**Task description**. Return every line of the entries below that contains the string "with", treating uppercase and lowercase letters as different.

**Material for this task**.
····················
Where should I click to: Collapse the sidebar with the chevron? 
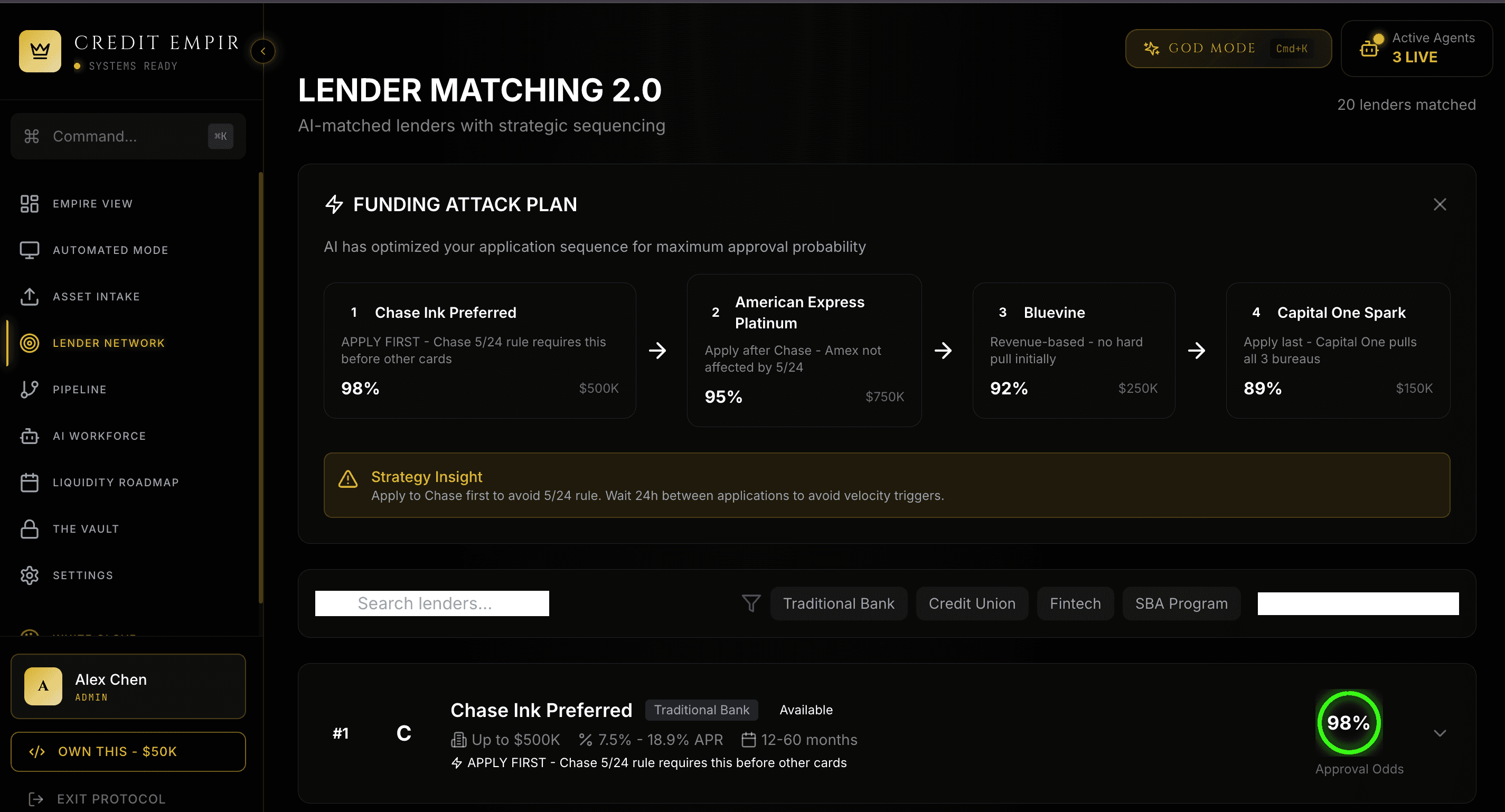264,51
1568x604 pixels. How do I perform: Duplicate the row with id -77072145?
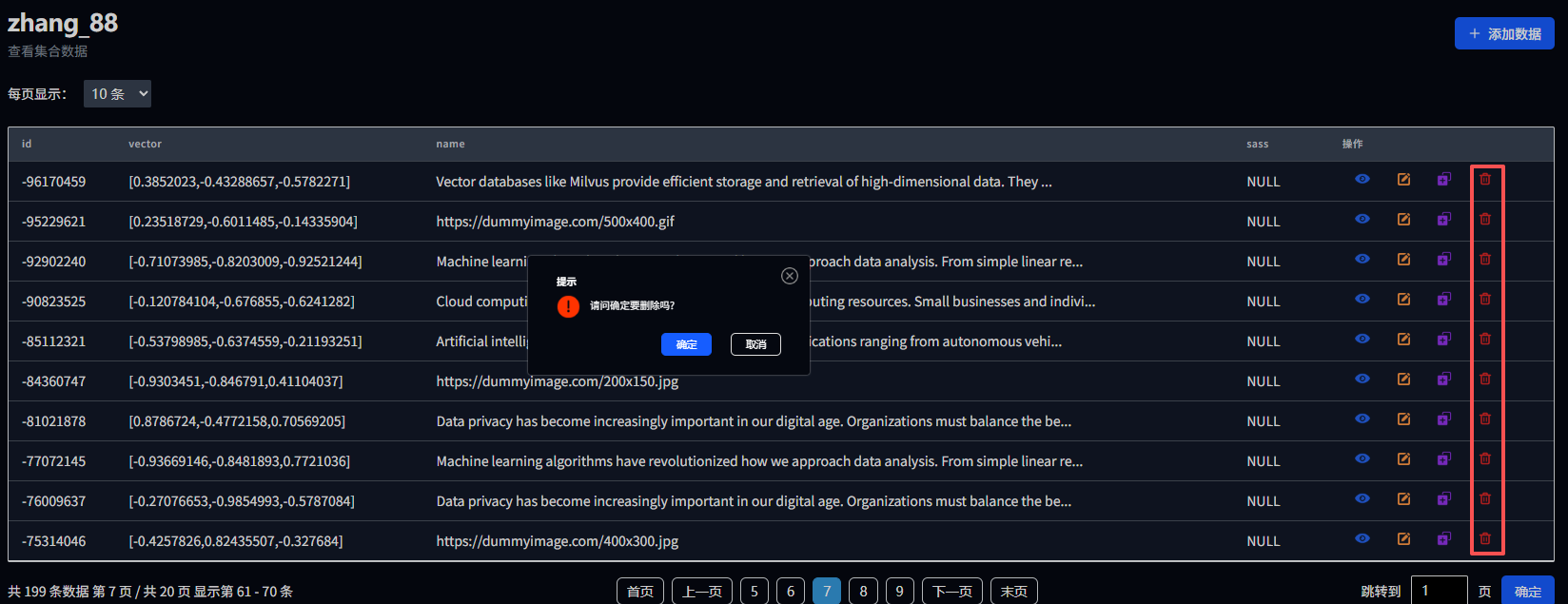1444,459

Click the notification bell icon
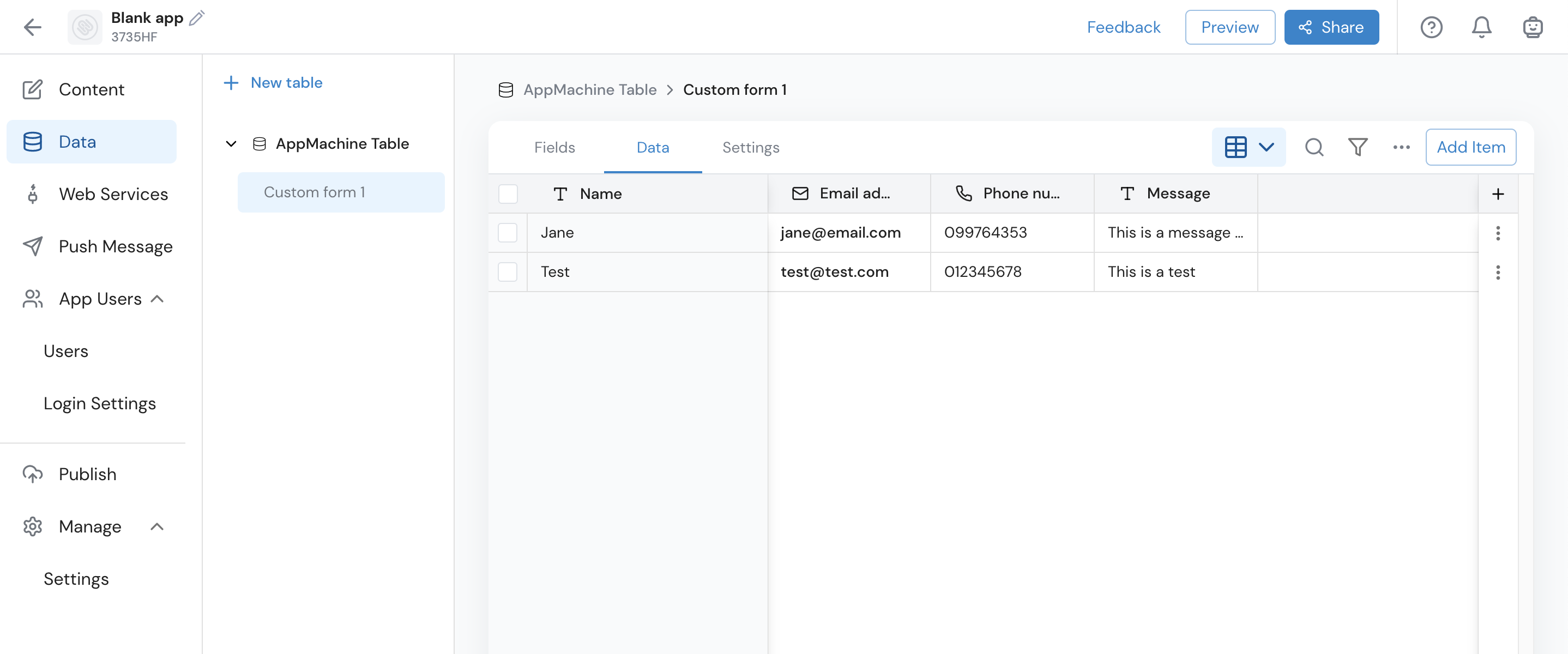(x=1481, y=27)
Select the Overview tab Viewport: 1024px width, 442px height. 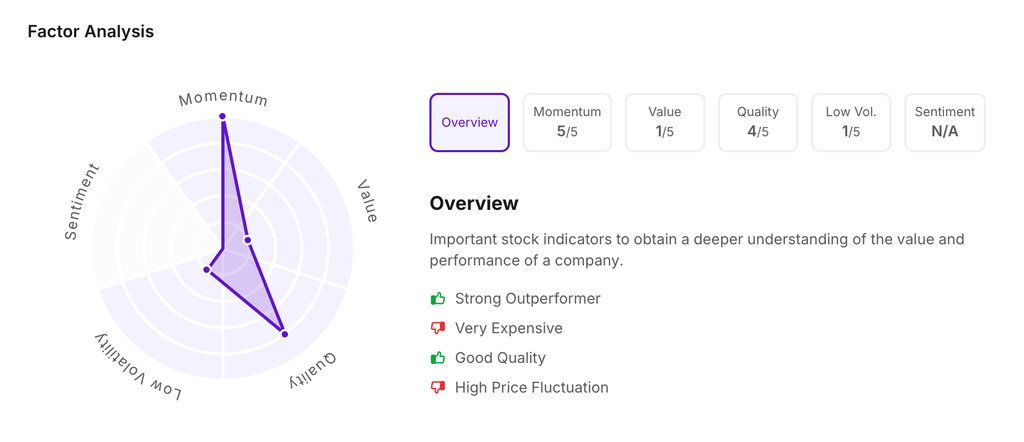click(x=469, y=122)
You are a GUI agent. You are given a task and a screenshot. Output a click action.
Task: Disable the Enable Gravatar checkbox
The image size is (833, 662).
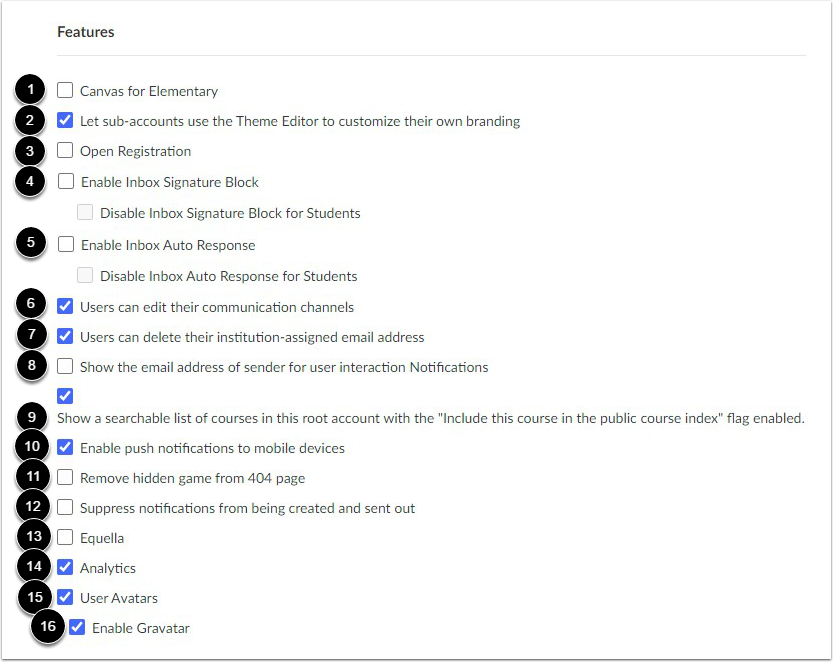coord(77,627)
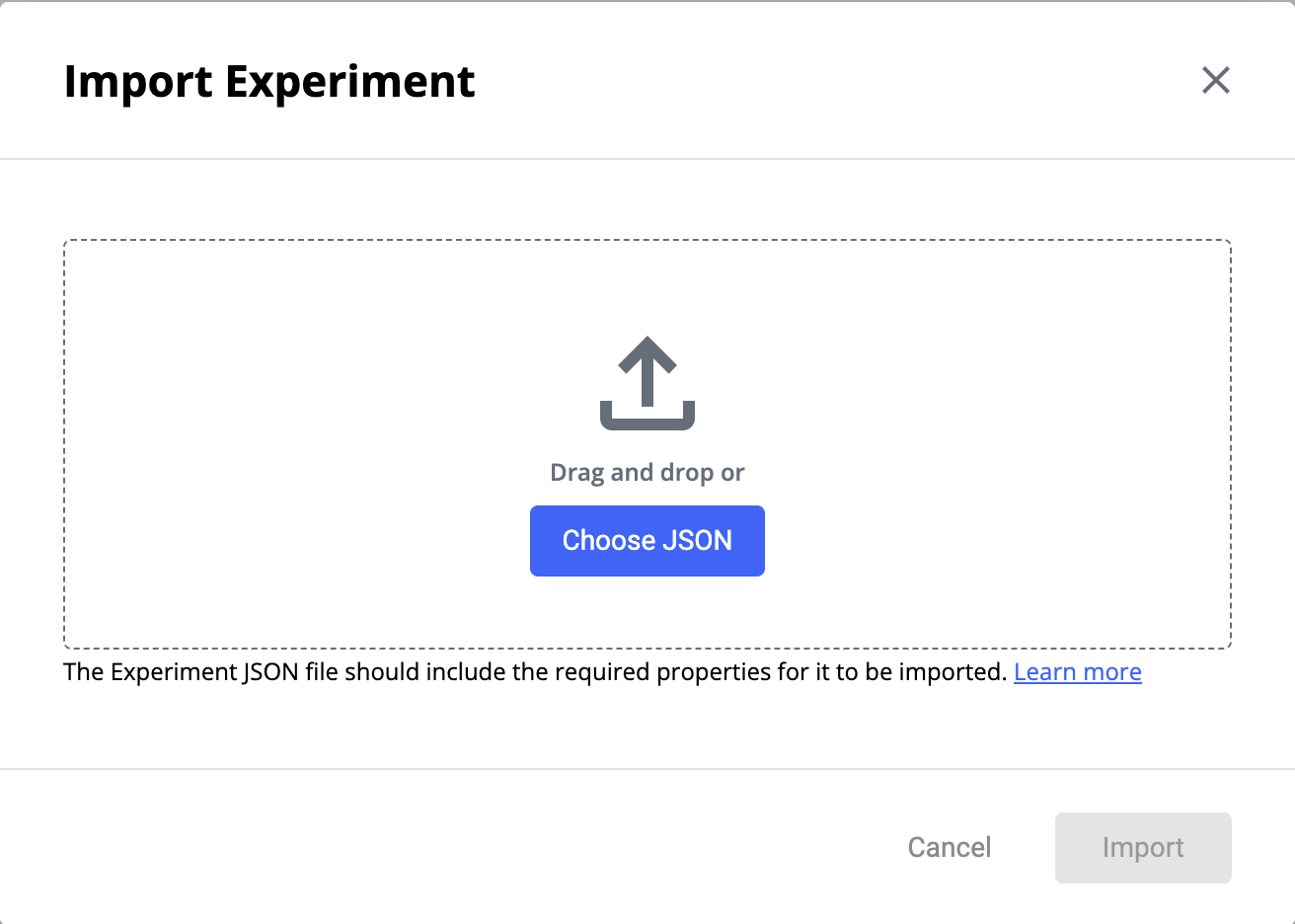1295x924 pixels.
Task: Click the word "Import" in the dialog heading
Action: click(x=138, y=81)
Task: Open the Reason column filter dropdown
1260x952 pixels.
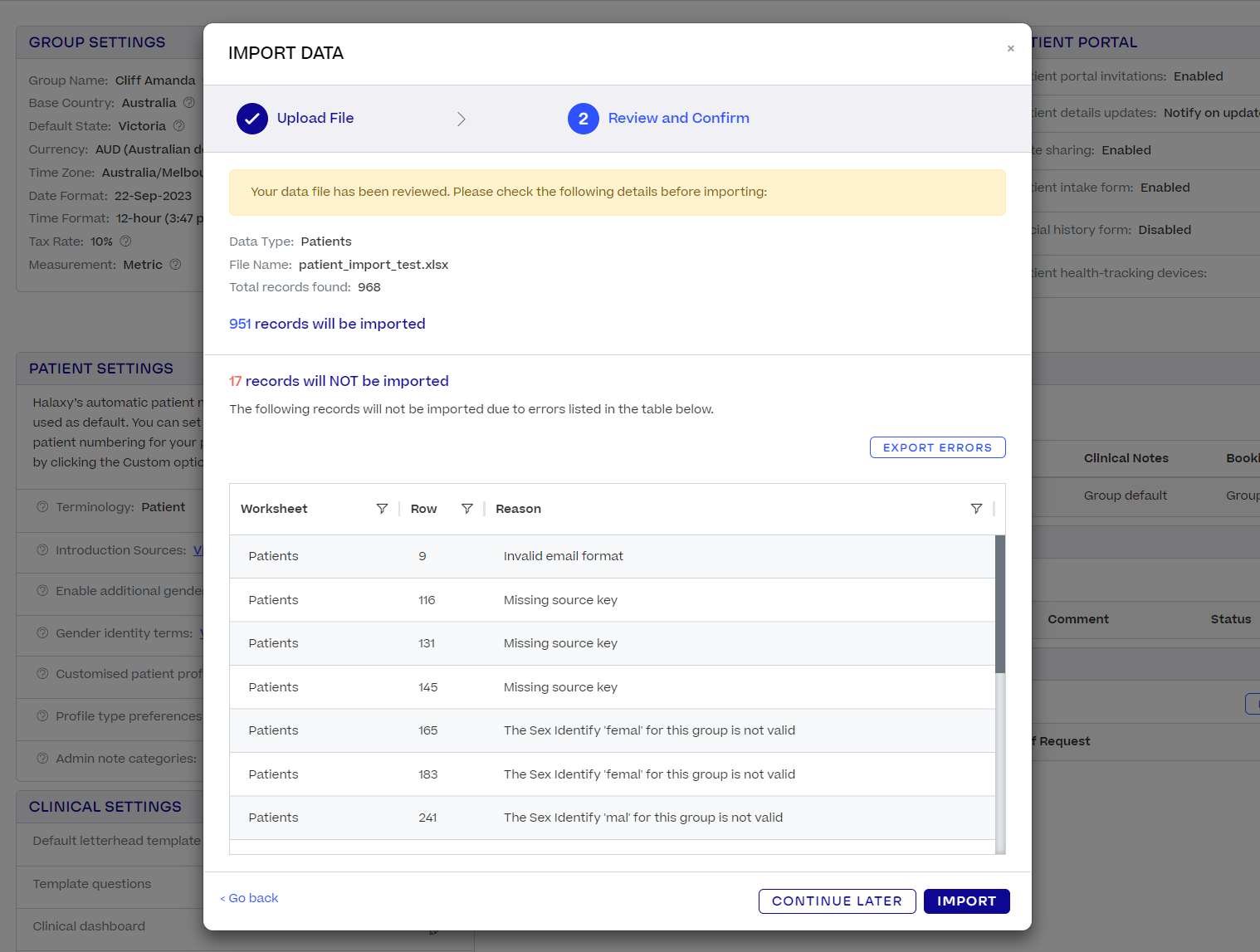Action: pyautogui.click(x=976, y=508)
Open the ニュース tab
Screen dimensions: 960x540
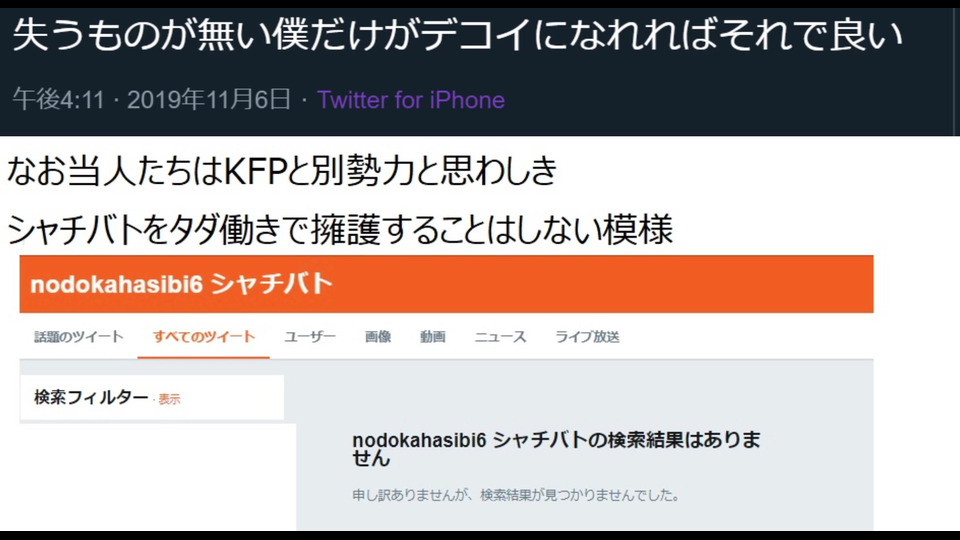[500, 337]
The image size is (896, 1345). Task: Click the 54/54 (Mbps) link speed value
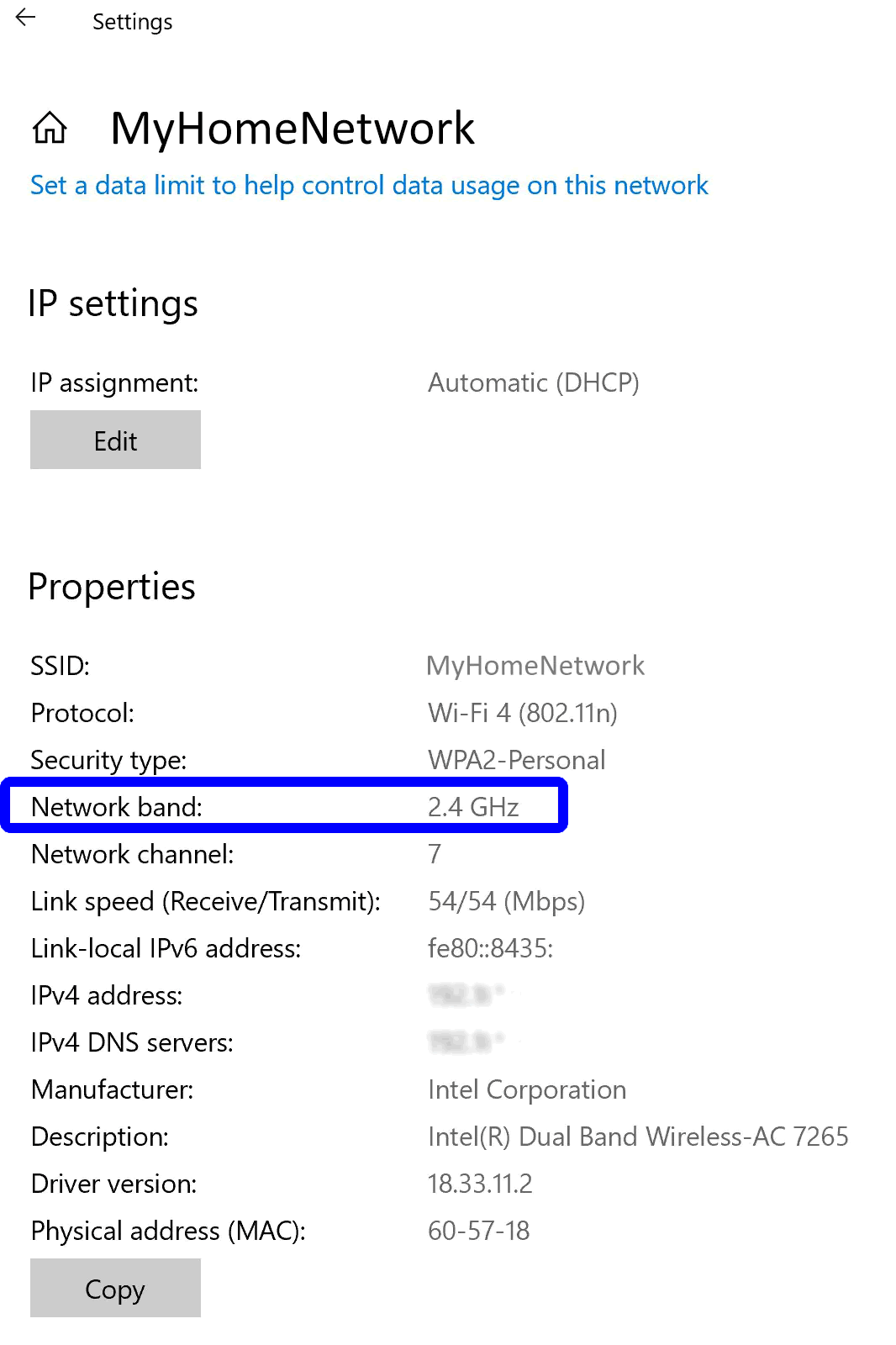point(506,901)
····················
**Reply**.
Where should I click to: Collapse the sidebar with the chevron? 
1568x604 pixels. How do I perform: Duplicate the row with id -77072145?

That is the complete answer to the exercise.